▶ **Data for the task**
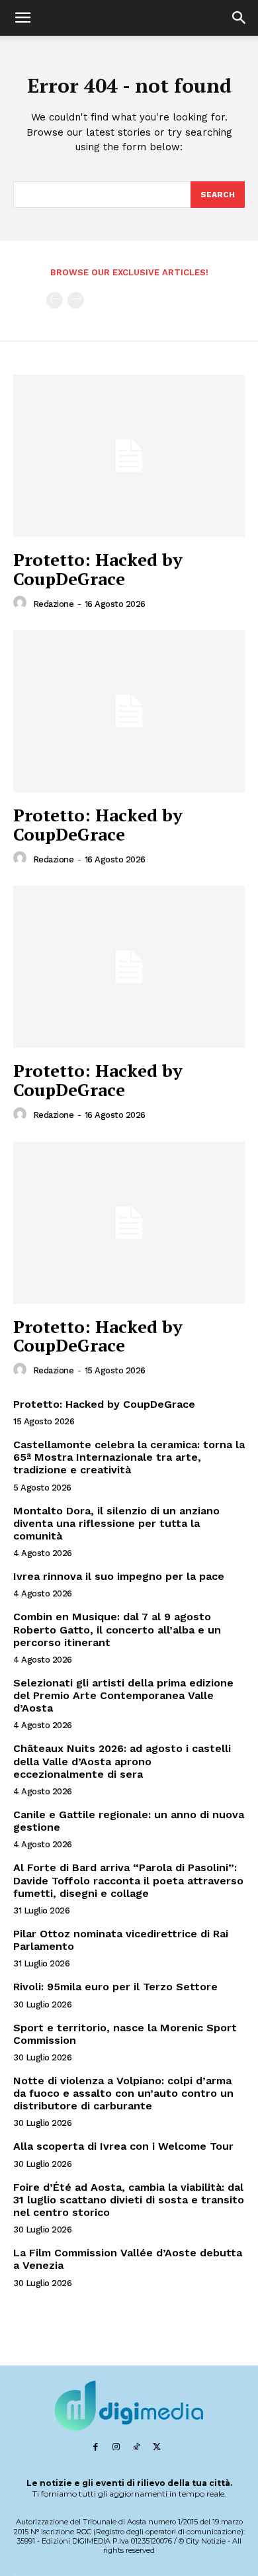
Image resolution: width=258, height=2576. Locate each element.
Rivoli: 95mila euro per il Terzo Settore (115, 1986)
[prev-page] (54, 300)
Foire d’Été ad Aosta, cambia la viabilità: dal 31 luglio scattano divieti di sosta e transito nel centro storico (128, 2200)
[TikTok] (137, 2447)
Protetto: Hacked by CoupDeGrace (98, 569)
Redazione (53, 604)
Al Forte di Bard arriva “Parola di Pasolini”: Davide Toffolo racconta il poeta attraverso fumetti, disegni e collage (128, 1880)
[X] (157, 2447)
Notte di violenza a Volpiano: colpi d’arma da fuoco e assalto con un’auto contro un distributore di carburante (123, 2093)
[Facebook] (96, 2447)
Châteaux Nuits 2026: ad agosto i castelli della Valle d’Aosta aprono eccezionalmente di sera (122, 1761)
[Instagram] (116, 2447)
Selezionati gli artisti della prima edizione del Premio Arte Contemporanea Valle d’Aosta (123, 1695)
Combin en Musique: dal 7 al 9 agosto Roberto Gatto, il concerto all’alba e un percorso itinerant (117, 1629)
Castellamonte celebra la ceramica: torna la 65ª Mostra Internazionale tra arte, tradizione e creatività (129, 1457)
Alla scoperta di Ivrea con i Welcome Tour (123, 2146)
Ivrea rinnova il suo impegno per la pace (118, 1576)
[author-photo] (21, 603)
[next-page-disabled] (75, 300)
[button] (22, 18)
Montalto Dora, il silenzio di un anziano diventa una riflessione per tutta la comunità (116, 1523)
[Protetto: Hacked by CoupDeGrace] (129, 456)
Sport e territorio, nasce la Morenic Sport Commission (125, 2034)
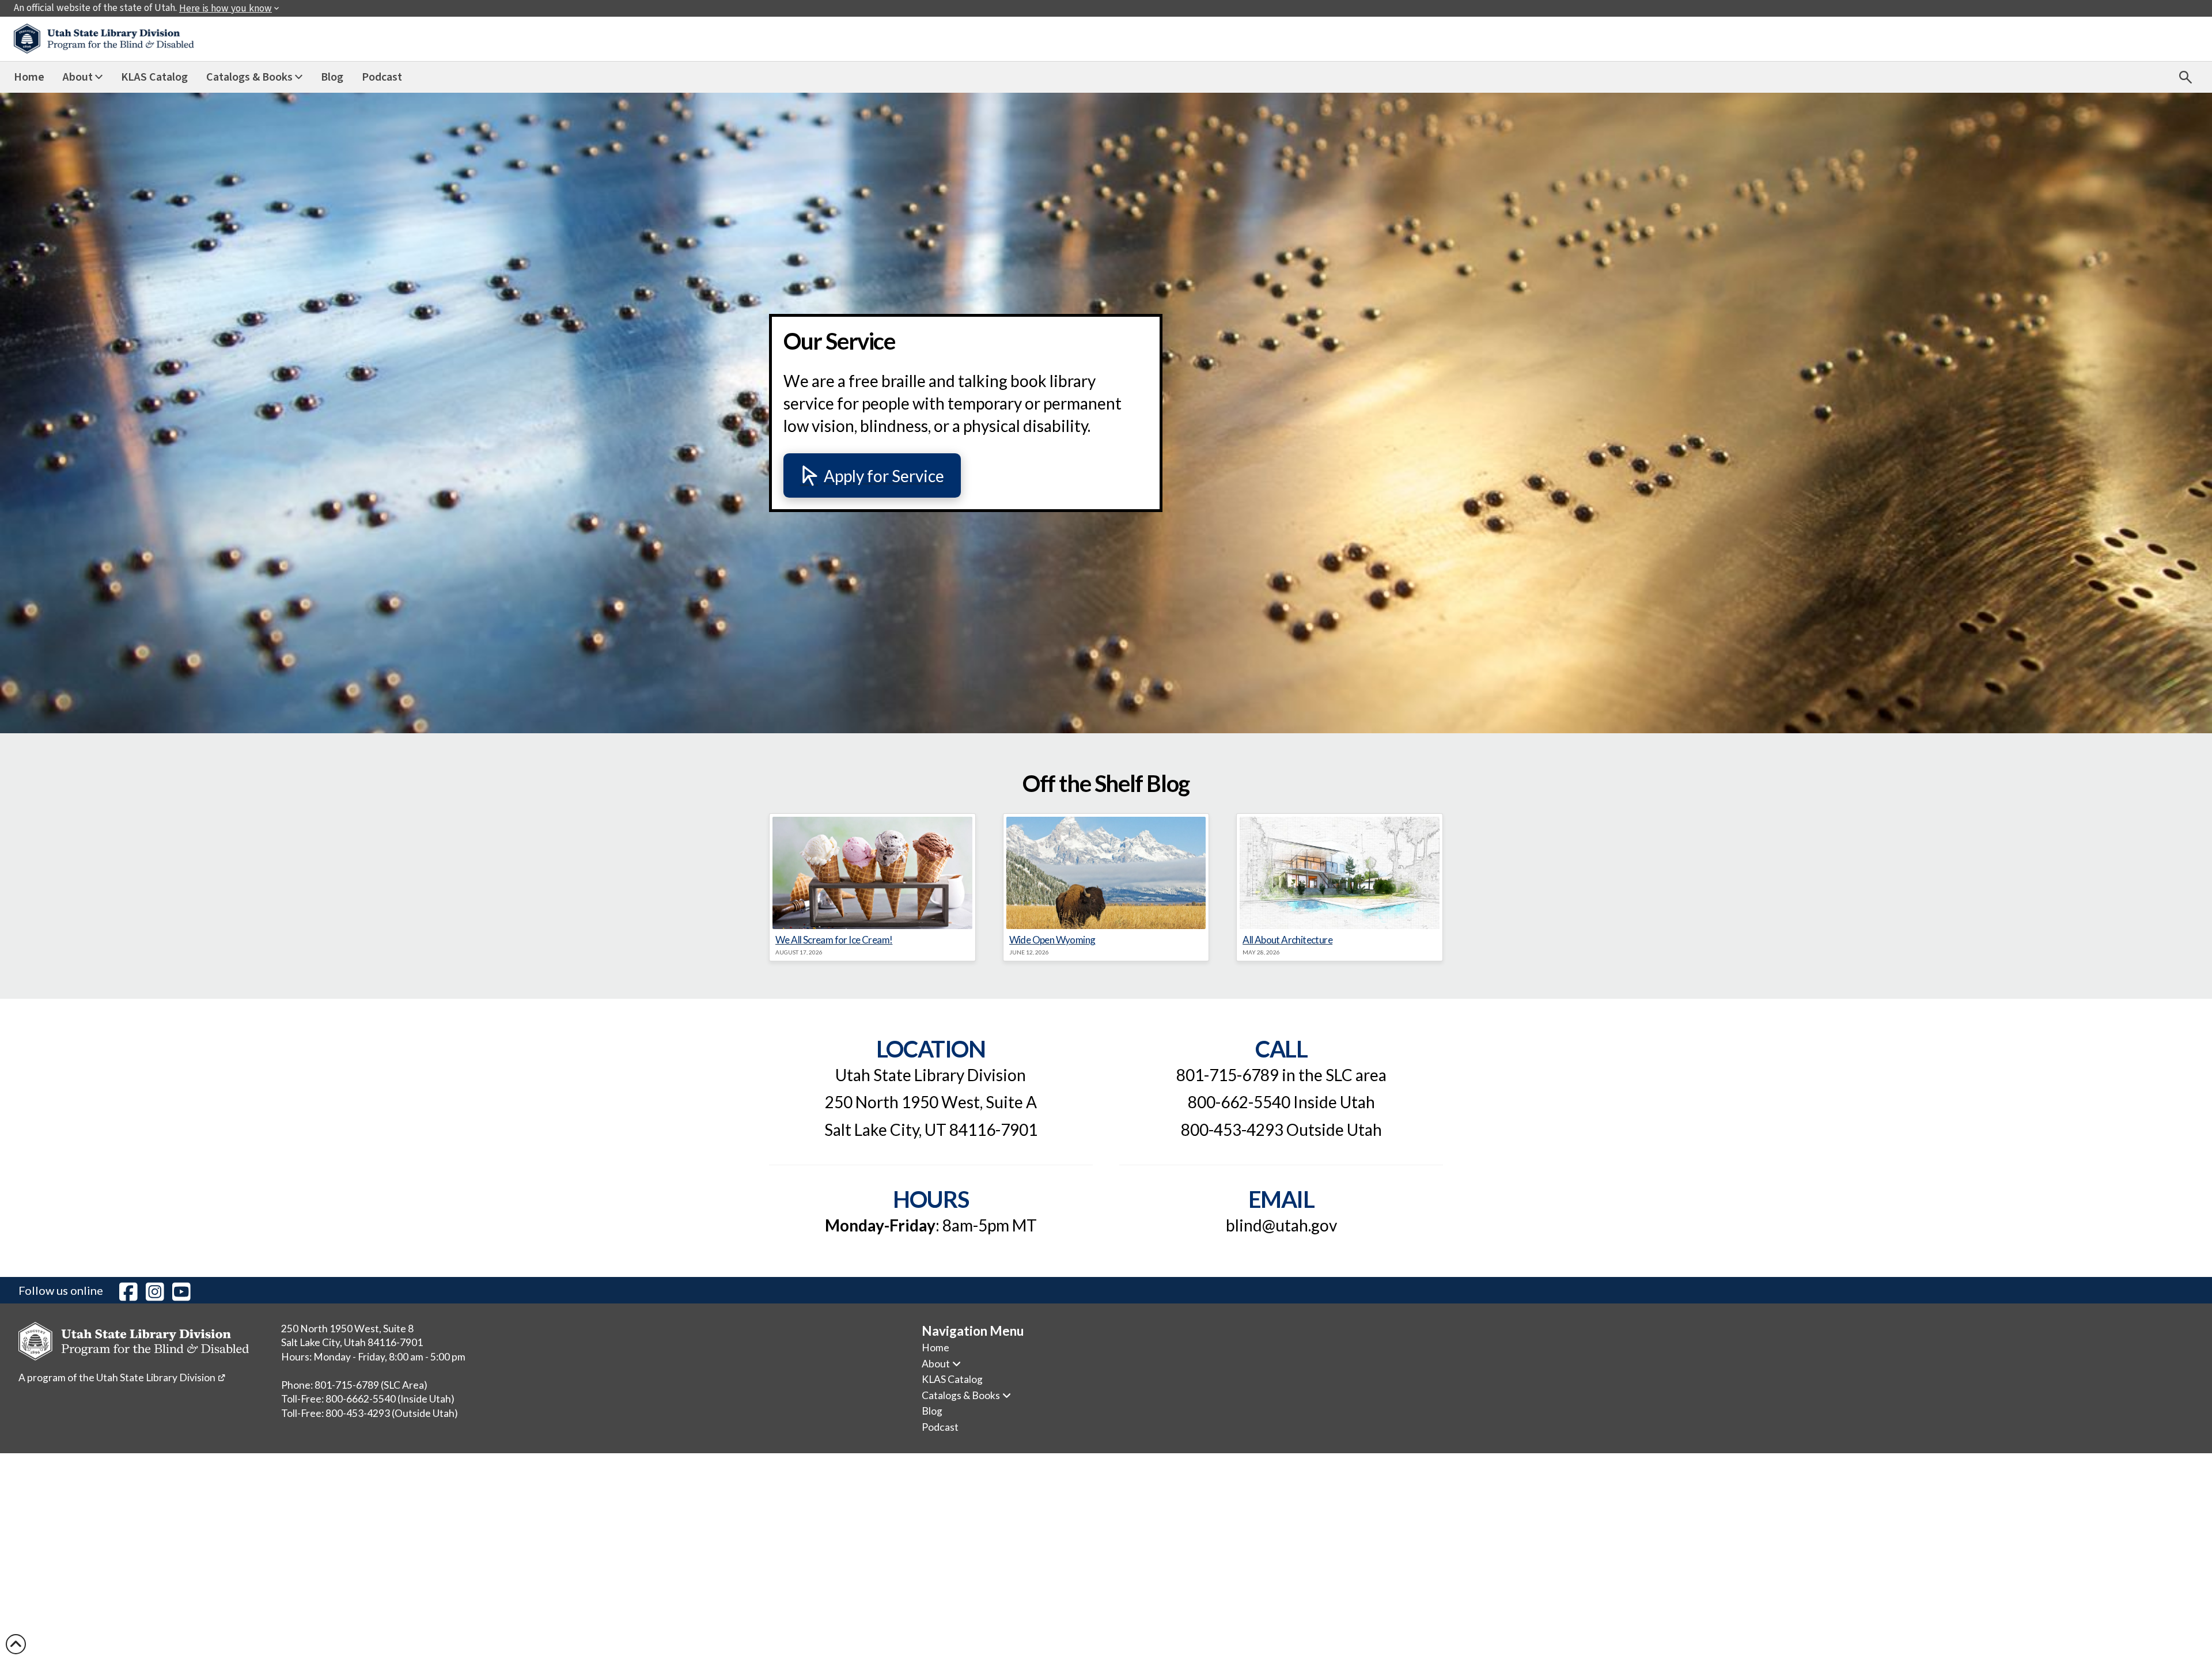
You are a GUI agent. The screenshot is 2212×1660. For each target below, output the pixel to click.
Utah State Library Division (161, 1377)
--
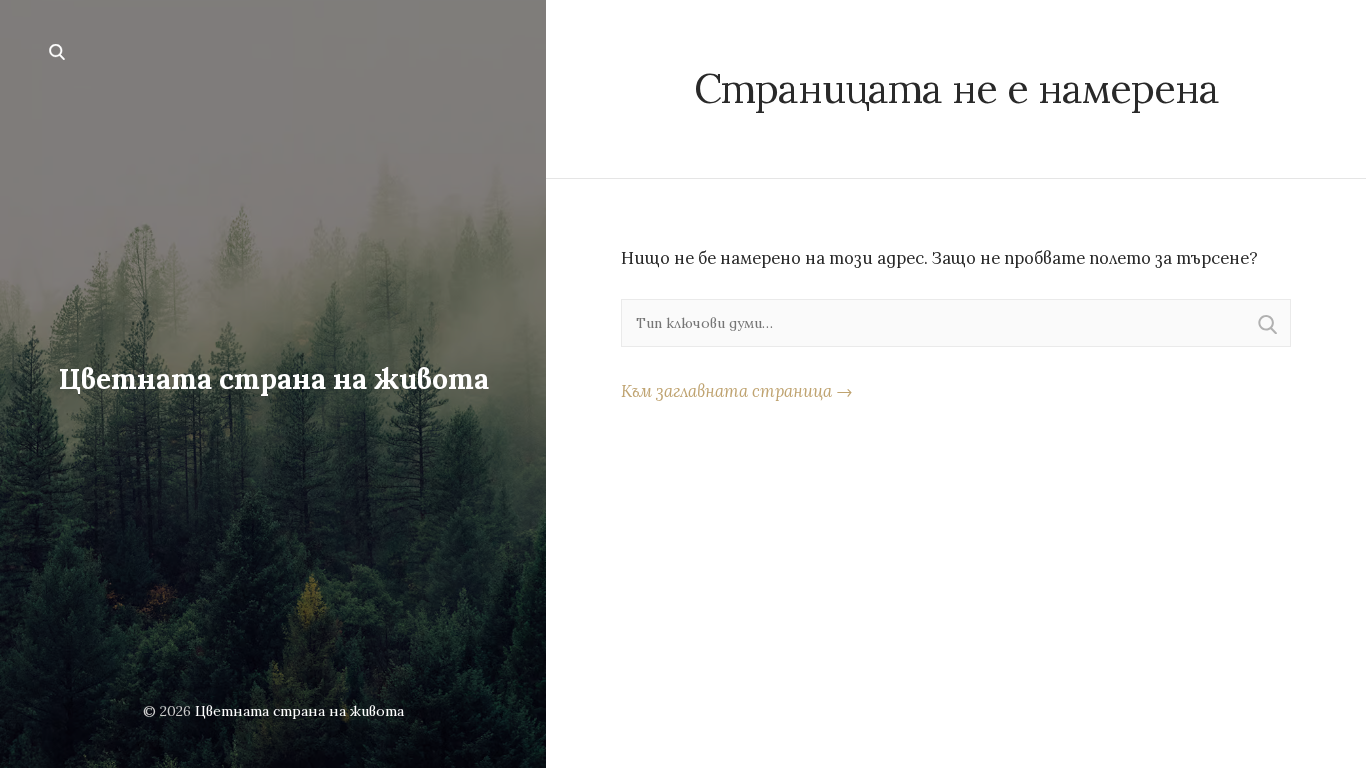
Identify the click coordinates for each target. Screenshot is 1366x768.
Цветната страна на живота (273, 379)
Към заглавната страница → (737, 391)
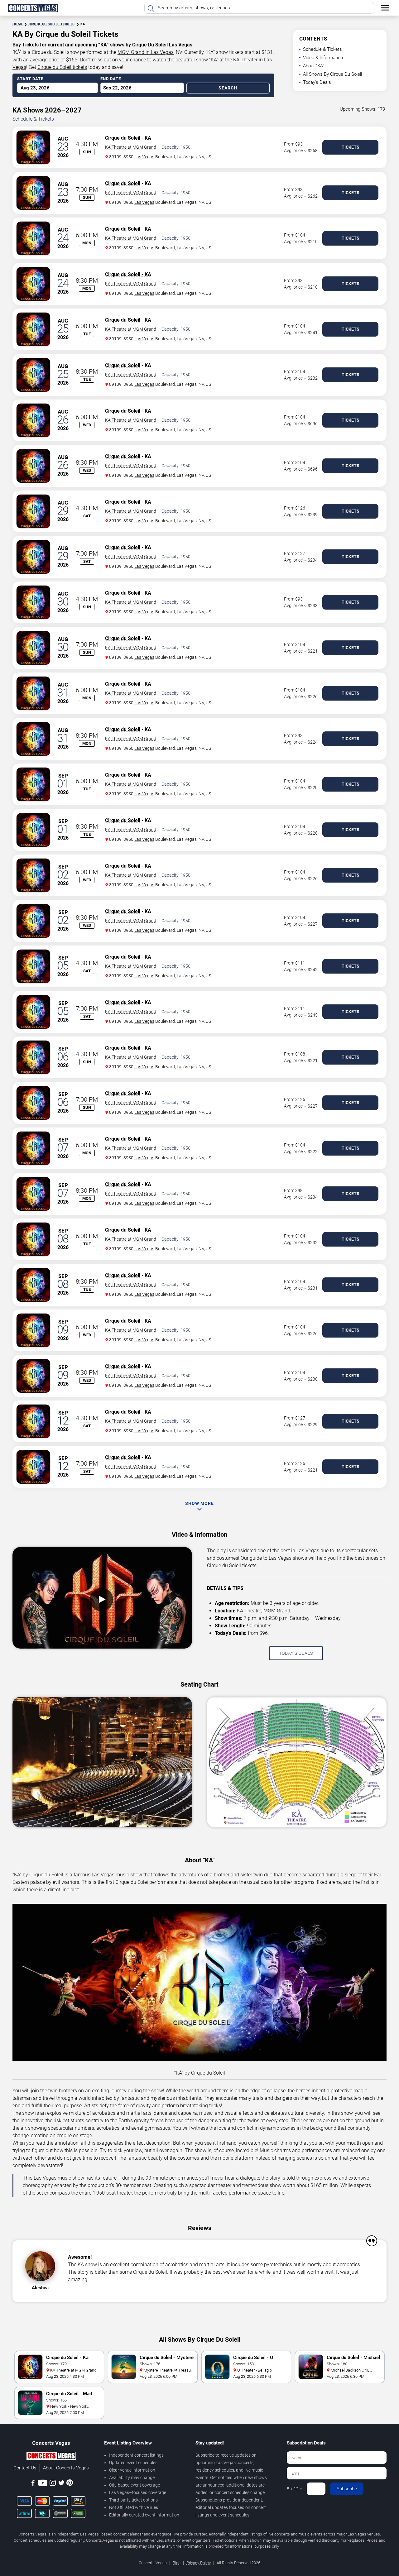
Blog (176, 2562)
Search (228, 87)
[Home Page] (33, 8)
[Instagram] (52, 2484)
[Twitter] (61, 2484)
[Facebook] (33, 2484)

▶ **Task prompt**
Within the listing above, write out the stretch from the line with "Image resolution: width=258, height=2576." through the line with "Utah State Library Division (161, 1377)" exactly. Any pictures are to be left out.

▶ **Solution for this task**
Image resolution: width=258, height=2576. Locate each element.
Rivoli: 95mila euro per il Terzo Settore (115, 1986)
[prev-page] (54, 300)
Foire d’Été ad Aosta, cambia la viabilità: dal 31 luglio scattano divieti di sosta e transito nel centro storico (128, 2200)
[TikTok] (137, 2447)
Protetto: Hacked by CoupDeGrace (98, 569)
Redazione (53, 604)
Al Forte di Bard arriva “Parola di Pasolini”: Davide Toffolo racconta il poeta attraverso fumetti, disegni e collage (128, 1880)
[X] (157, 2447)
Notte di violenza a Volpiano: colpi d’arma da fuoco e assalto con un’auto contro un distributore di carburante (123, 2093)
[Facebook] (96, 2447)
Châteaux Nuits 2026: ad agosto i castelli della Valle d’Aosta aprono eccezionalmente di sera (122, 1761)
[Instagram] (116, 2447)
Selezionati gli artisti della prima edizione del Premio Arte Contemporanea Valle d’Aosta (123, 1695)
Combin en Musique: dal 7 al 9 agosto Roberto Gatto, il concerto all’alba e un percorso itinerant (117, 1629)
Castellamonte celebra la ceramica: torna la 65ª Mostra Internazionale tra arte, tradizione e creatività (129, 1457)
Alla scoperta di Ivrea con i Welcome Tour (123, 2146)
Ivrea rinnova il suo impegno per la pace (118, 1576)
[author-photo] (21, 603)
[next-page-disabled] (75, 300)
[button] (22, 18)
Montalto Dora, il silenzio di un anziano diventa una riflessione per tutta la comunità (116, 1523)
[Protetto: Hacked by CoupDeGrace] (129, 456)
Sport e territorio, nasce la Morenic Sport Commission (125, 2034)
You are a GUI agent. The screenshot is 2212×1660. For each target below, output the pixel to click.
Utah State Library Division (161, 1377)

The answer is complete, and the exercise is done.